Quote Panel

26 Mar

Yesterday while looking at the new blog header I decided to have a hand at adding a quote mechanism. I have always been fond of the hilarious tongue in check The Tao Of Programming series – the first self titled book being best by far. My initial notion was to put it in the footer which seemed vacuous. Puzzled I gave up for a few hours and wandered to a tangential stream of thought. Later, while talking with my wife just before bed an idea hit me like a ton of bricks.  Why not put a sliding quote panel in the header animated by jQuery? Nearly sick with excitement I “uhm”-ed my way through the rest of the talk with my wife and then stole off the first chance to get to a computer to hammer out some initial code before the ephemeral concept evaporated from my mind.

Quotes Collection, a WordPress plugin, looked great but after playing with it for five minutes warts appeared. For starters it smartly used a database table, but there were no tools baked in for bulk import.  Secondly, the plugin UI was badly munging anything I bothered to manually insert into the database. However, the plugin provided an easy to use and feature rich PHP function for dropping the quotes into HTML. I decided to keep the plugin for displaying the quotes and hack a perl script to do the bulk database quote insert.

Fortunately, the quotes themselves were easy enough to obtain and due to a lapsed copyright available for the taking. After copy and pasting them into vim and staring at one line for nearly three minutes fatigue settled in. I made a few conceptual mental notes for the morrow and went to bed.

Early today I finished the edit of the quotes file, ttop.dat, in a vim editor.

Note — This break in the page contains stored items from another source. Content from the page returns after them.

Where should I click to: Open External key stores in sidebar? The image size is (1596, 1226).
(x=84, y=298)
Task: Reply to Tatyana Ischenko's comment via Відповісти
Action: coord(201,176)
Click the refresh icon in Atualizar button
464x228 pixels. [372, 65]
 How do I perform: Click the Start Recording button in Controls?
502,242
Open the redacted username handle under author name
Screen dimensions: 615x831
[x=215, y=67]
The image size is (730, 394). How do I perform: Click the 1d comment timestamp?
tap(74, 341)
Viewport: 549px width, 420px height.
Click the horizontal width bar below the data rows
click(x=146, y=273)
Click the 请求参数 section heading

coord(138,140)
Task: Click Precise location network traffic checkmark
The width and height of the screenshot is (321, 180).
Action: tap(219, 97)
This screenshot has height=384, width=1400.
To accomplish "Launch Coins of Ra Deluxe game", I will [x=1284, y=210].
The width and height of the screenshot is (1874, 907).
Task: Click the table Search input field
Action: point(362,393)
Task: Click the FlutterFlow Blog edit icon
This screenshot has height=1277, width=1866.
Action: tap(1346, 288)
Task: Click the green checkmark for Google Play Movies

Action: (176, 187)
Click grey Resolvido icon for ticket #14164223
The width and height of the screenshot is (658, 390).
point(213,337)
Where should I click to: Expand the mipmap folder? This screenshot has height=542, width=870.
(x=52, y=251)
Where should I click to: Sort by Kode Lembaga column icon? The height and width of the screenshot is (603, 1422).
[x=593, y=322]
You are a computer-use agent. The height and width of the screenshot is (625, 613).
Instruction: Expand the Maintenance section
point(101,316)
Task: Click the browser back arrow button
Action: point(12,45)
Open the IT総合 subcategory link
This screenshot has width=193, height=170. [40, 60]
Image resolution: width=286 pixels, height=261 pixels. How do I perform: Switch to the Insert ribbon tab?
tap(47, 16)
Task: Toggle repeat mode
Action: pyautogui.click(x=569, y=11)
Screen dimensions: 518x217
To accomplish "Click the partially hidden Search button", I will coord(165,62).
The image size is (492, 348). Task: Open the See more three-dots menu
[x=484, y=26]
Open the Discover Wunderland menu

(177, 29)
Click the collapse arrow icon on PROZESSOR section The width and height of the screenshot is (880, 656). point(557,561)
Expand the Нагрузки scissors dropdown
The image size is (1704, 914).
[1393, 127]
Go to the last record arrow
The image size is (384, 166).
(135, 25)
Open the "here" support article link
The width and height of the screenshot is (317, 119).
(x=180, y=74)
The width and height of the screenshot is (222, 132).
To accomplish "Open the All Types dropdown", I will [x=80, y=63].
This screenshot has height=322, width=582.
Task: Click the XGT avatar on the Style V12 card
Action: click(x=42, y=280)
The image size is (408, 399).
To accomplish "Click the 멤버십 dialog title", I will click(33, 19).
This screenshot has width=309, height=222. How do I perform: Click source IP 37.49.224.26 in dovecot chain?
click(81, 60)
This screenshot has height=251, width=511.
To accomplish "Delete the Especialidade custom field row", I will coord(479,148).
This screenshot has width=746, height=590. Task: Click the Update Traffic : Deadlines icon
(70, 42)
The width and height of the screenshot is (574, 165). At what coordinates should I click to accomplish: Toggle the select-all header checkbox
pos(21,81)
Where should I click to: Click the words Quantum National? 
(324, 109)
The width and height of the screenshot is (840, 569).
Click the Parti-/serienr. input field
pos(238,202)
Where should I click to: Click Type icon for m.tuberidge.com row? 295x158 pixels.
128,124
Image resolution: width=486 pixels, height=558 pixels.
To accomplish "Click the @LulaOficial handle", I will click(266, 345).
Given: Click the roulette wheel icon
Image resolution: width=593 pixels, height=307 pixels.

The tedium of manually stripping poor double quote characters, blank lines, and extra spaces raced by with a rested mind. I settled on using ‘—’ as a delimiter between all quotes as most contained multiple lines knowing that perl’s input record separator would permit parsing pliability. Once the quote file edit was complete I hacked up the perl script to slurp and parse the file and insert each quote to the database. After a few trail runs to ferret out the bugs the quotes were neatly tucked away in the database.

#!/usr/bin/perl

use strict;
use warnings;

use DBI;

# insert the new uirs into the db
sub db_insert_quotes {
    my $quote_sref = shift;
    my $dbh = shift;

    my $sql = "INSERT INTO wp_quotescollection (quote, author, source, tags, visible, time_added, time_updated)
               VALUES (?, 'Geoffrey James', 'The Tao Of Programming', 'TTOP', 'yes', NOW(), NOW())";
    my $sth = $$dbh->prepare($sql);
    $sth->bind_param(1, $$quote_sref);
    $sth->execute;
}

# Connect to the database.
my $dbh = DBI->connect("DBI:mysql:database=DATABASE;host=localhost",
                       "USER", "PASSWORD",
                       {'RaiseError' => 1});

$/ = "---\n";
while (<>) {
    chomp;
    chop;
    my $quote = $_;
    #db_insert_quotes(\$quote, \$dbh);
}

exit;

A few months back I vaguely recalled reading a jQuery article with a great simple sliding panel demo. After grabbing a few images and applying a dollop or two of CSS, Javascript, and HTML my panel was functional. Kuler‘s color insights came to the rescue again saving site visitors from my train wreck artistic spasms.

This site enhancement was a joy to work on. I hope visitors are enthused about it as I am.